Câmbio e competitividade do café brasileiro
O fortalecimento do real frente ao dólar pode reduzir a competitividade do café brasileiro no mercado externo, limitando o potencial de valorização das cotações locais mesmo com oferta relativamente ajustada.
Clima nas áreas produtoras
No campo, as condições climáticas seguem no radar dos operadores. Embora partes das áreas produtoras estejam recebendo chuva que ajuda a reposição de umidade, a qualidade e distribuição de precipitação continuam sendo fatores de risco para estimativas de produção e, consequentemente, para os preços.
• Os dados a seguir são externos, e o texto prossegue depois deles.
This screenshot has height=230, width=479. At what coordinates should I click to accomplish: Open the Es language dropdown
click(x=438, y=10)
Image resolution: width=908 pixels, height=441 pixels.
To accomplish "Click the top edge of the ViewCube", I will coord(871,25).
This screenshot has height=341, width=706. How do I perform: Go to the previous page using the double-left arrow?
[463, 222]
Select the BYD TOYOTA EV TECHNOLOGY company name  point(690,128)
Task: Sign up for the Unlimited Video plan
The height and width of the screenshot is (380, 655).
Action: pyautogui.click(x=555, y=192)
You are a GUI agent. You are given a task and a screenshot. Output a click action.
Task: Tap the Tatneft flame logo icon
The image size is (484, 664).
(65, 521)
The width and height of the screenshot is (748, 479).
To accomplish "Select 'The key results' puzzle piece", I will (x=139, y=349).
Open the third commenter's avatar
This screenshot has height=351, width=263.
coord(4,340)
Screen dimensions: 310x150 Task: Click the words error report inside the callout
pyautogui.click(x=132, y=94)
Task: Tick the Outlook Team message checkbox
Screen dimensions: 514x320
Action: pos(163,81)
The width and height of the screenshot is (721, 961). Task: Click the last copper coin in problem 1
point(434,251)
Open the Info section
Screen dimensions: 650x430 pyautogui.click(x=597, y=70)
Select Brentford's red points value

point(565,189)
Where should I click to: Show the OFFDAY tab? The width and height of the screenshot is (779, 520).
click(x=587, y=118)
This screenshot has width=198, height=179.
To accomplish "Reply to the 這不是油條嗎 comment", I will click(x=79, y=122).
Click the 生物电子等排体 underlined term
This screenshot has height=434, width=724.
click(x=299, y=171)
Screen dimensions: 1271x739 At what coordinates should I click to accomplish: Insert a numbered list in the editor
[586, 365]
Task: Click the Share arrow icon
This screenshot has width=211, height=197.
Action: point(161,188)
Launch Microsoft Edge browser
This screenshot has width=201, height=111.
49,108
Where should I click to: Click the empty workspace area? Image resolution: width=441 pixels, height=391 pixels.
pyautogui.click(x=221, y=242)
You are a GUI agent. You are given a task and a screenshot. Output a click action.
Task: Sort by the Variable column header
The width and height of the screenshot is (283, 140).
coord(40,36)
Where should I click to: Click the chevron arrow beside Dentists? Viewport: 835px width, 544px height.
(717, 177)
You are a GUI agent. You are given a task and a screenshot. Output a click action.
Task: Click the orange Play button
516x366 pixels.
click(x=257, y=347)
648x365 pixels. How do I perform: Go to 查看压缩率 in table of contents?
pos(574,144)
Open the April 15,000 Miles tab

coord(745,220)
Mercado físico brasileiro segue com baixa disposição de venda
No mercado físico, conforme relatado por operadores, os volumes de negócios com café arábica permanecem baixos, com produtores relutantes em vender a produção remanescente da safra 2025/26 diante dos atuais níveis de preços. Ainda assim, há demanda compradora presente para diferentes padrões de café.
Por outro lado, o conilon (robusta) apresenta maior fluidez de negócios, indicando mais atividade no segmento apesar da pressão nos preços gerais.
Tendências e perspectivas para o mercado de café
Analistas destacam que, mesmo com as projeções de safra abundante no Brasil, outros elementos — como custos de transporte, câmbio flutuante e pressões geopolíticas — continuam a moldar a trajetória dos preços no curto e médio prazo. A volatilidade nas bolsas internacionais e as reações dos mercados futuros refletem a incerteza dos investidores diante desses movimentos combinados.